Il "giusto" prezzo della fibra secondo Deutsche Telekom

STRATEGIE

L'operatore offrirà l’accesso in cabinet multi-funzione a un prezzo mensile unitario. "Renderà più facile ai concorrenti calcolare gli investimenti in banda larga"

di Patrizia Licata
Deutsche Telekom ha chiesto alla Federal Network Agency di approvare le sue tariffe per l’uso di tre elementi della propria infrastruttura in fibra ottica. Il colosso tedesco offrirà l’accesso in cabinet multi-funzione a un prezzo mensile unitario. Le aziende delle telecomunicazioni che usano solo parti del cabinet pagheranno una porzione corrispondente del prezzo unitario. “Abbiamo sviluppato un modello di prezzo semplice, trasparente ed equo”, secondo Niek Jan van Damme, membro del Cda di Deutsche Telekom, responsabile per il mercato tedesco. Un modello “che rende più facile per i nostri concorrenti calcolare i loro investimenti in banda larga. Non c’è dubbio che la Germania ha bisogno di più infrastruttura in fibra ottica, ma anche la concorrenza deve dare il suo contributo all’espansione del broadband”. 
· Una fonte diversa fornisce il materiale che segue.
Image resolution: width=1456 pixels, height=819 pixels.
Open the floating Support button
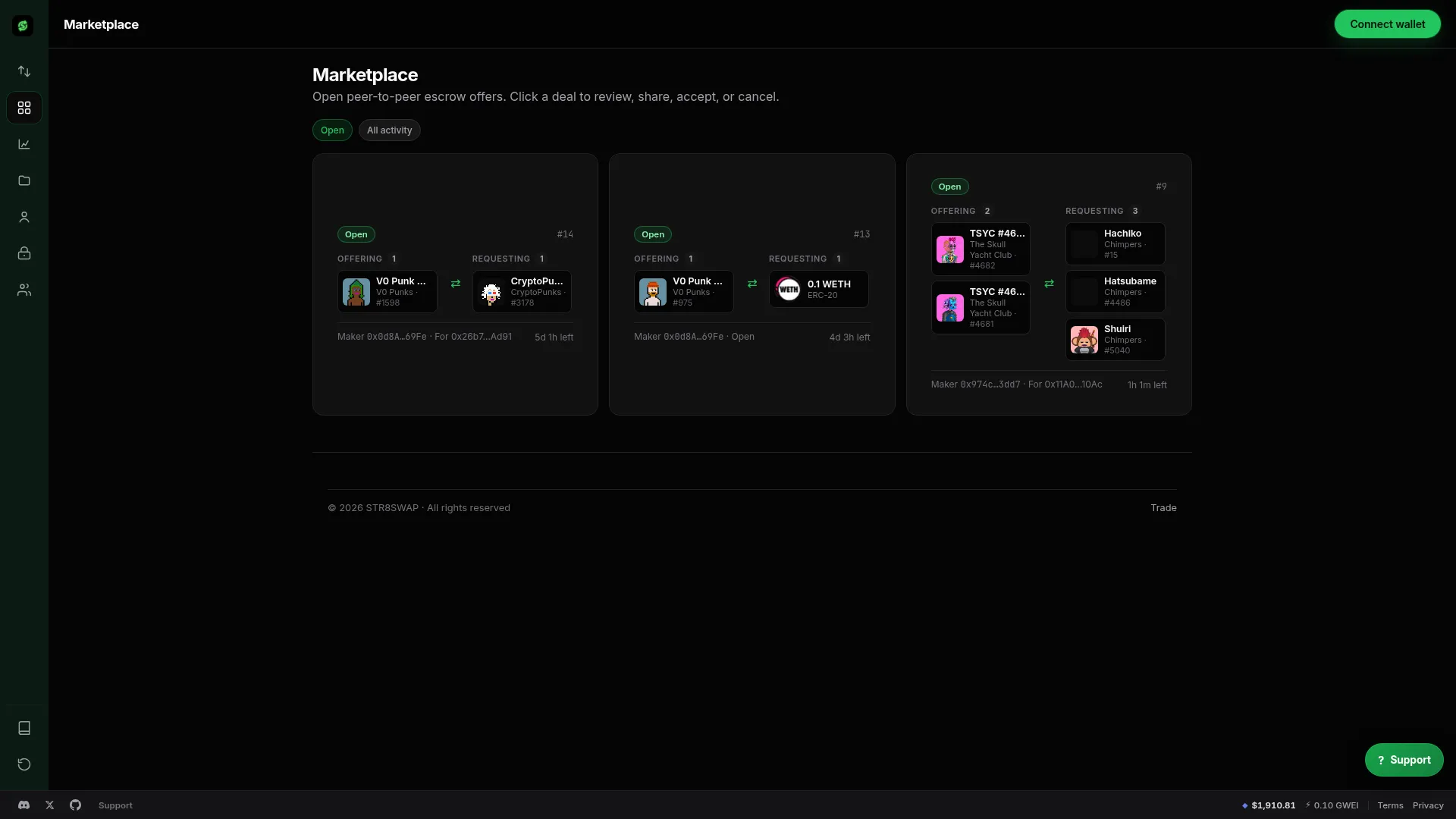pos(1404,760)
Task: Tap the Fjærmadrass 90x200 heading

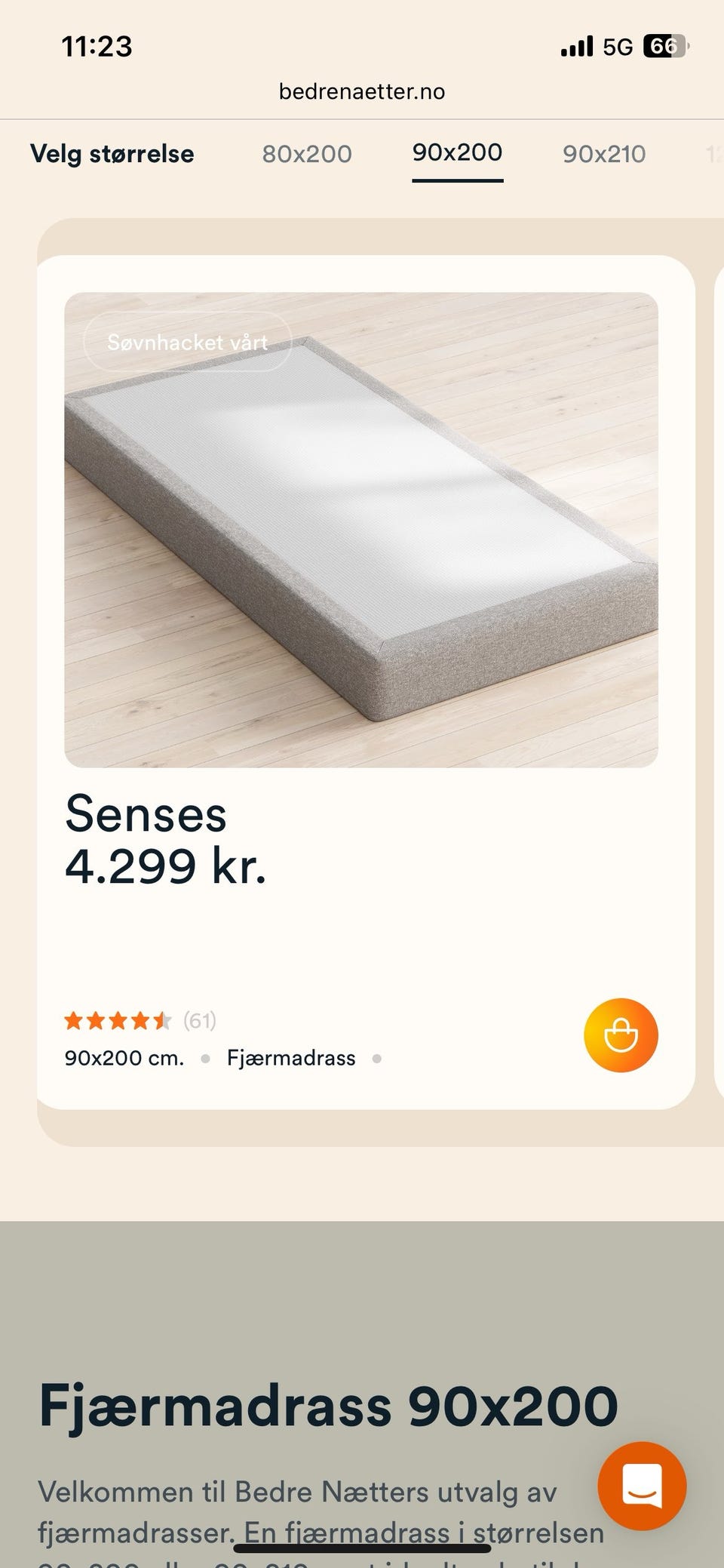Action: [x=328, y=1406]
La Federal Network Agency ha specificato i criteri per i prodotti all’ingrosso lo scorso dicembre e Deutsche Telekom dice di aver usato queste linee guida per calcolare i suoi prezzi. Ecco le tariffe nel dettaglio: costo mensile totale per accesso al cabinet multi-funzione: 173,32 euro. Il prezzo, come detto, potrà essere diviso in base alle porzioni (ci sono un massimo di quattro slot nei cabinet multi-funzione) che le aziende (compresa Deutsche Telekom) usano. La tariffa mensile per accesso ai cavi è di 43 centesimi di euro per metro usato mentre quella per l'accesso alla dark fiber (i tratti di fibra ottica inutilizzati) è flat e pari a 353,96 euro. 

"E’ fondamentale che la Federal Network Agency garantisca che i prezzi siano strutturati in modo da incoraggiare la futura espansione della rete”, ha sottolineato van Damme. “Nessuna azienda investirà in una nuova infrastruttura se diventa troppo economico usare le nostre reti. Fissare prezzi troppo bassi svaluterà anche l’infrastruttura in fibra ottica che gli operatori delle reti cittadine hanno già installato”.